A strange experiment conducted by a person who believes in the paranormal, makes you wonder how differently each of us perceives this world. We know that faith can blind people, but can unbelief do the same?
Arthur Ellison, a professor of electrical engineering and a joke lover, decided to end the lecture with a game. He asked a group of volunteers (some of them his fellow professors) to focus on an iron flower vase on the table. They had to look at her, repeat "om" and try to force the vase to levitate with an effort of reason. And they succeeded: the vase soared over the table. True, it immediately broke up when the group, due to the strongest surprise, stopped singing.
Allison was not surprised - he was helping the vase levitate with an electromagnet. He was actually not interested in levitation, but in the reaction of the participants. One man approached and told him that when the flowers were already floating in the air, a gray substance rose from the floor, crawled across the table and crawled under the vase. Another participant claimed that nothing happened and the vase did not budge. Both were wrong.
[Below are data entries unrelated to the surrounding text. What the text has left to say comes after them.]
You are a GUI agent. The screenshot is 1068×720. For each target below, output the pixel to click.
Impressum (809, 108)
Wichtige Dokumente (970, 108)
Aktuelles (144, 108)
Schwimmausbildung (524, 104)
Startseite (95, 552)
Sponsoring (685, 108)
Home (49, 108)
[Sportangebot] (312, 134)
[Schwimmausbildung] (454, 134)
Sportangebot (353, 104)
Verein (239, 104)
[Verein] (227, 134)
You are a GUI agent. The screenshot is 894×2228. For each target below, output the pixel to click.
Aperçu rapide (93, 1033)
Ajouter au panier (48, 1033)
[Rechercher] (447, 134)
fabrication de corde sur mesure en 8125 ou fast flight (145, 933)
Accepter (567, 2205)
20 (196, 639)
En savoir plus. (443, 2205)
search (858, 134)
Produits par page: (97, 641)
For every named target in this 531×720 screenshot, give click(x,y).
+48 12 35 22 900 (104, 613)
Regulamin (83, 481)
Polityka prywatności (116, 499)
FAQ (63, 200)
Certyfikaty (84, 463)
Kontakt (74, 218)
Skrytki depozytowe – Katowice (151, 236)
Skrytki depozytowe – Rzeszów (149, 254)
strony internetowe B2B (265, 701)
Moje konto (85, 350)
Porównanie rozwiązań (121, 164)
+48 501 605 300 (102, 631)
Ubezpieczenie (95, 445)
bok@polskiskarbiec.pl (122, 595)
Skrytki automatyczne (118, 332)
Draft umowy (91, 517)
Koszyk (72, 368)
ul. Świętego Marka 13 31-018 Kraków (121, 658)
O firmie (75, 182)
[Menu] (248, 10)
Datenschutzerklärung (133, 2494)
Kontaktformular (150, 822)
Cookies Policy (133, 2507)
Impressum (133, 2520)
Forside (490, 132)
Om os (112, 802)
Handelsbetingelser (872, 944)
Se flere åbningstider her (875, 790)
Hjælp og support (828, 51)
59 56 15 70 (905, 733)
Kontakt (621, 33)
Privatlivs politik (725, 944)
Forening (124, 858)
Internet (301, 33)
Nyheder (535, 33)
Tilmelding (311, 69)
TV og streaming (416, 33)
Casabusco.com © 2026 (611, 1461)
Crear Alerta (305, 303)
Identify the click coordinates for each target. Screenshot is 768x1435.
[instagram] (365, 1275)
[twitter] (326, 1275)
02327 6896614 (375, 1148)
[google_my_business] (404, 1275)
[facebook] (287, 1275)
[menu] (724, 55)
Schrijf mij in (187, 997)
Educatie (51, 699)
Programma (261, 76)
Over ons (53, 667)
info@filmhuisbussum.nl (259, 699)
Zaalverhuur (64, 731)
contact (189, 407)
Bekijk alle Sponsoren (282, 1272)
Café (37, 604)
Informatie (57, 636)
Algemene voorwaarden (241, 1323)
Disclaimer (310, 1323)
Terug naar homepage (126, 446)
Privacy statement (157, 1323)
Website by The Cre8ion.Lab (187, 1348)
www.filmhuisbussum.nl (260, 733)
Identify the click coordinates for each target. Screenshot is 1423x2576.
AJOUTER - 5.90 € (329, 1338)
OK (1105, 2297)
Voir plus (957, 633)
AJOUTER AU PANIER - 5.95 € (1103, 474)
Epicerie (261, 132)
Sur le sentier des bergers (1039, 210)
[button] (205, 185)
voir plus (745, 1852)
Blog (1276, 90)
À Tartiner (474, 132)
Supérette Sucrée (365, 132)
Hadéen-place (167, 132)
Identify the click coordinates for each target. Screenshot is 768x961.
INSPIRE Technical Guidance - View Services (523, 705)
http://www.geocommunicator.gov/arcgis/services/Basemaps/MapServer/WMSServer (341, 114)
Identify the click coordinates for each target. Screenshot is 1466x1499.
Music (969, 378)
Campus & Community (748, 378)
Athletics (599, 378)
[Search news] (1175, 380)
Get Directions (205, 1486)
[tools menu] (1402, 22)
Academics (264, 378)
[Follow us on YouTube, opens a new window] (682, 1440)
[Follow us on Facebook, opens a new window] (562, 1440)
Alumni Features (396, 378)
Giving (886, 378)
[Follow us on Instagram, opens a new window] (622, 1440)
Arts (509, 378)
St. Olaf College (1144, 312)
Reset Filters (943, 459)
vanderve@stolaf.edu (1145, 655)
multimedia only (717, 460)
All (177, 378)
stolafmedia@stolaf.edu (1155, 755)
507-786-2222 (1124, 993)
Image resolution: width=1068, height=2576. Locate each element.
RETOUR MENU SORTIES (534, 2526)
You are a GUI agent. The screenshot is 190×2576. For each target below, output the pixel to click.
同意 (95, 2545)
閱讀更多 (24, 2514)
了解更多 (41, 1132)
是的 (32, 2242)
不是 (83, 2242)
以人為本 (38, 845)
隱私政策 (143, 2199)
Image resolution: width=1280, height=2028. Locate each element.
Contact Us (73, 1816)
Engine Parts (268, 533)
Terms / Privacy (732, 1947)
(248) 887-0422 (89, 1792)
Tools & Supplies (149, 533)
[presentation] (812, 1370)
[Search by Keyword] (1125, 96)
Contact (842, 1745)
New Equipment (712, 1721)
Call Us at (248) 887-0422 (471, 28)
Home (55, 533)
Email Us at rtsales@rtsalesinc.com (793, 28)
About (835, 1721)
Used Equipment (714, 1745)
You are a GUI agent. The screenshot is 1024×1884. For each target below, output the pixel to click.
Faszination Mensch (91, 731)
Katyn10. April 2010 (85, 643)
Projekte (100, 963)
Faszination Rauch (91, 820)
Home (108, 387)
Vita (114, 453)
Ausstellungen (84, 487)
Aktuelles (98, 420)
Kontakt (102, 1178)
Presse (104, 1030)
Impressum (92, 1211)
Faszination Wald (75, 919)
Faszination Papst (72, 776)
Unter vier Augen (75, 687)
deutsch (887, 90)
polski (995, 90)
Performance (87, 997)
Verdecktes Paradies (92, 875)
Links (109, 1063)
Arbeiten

This story, however, can be treated with some mistrust. Ellison, despite his achievements in science, was a supporter of the theory of the paranormal - he believed that science was too narrow to explain some things.
This story suggests that unbelief can also cause us to judge things with prejudice. It doesn't matter if the erroneous opinion is based on faith or skepticism. To know something for sure, you need to analyze all the facts, all the available information - such an analysis, at least, will allow you to take a sober look at things.
A convinced skeptic, if he had taken the trouble to analyze the situation, he would have learned about the magnet and said: "Yes, I was wrong, the vase can levitate." And the one who unconditionally believed his eyes and saw some kind of gray substance, could understand that there was no trace of it, and at the same time try to realize why he saw exactly this - if he thought a little, of course.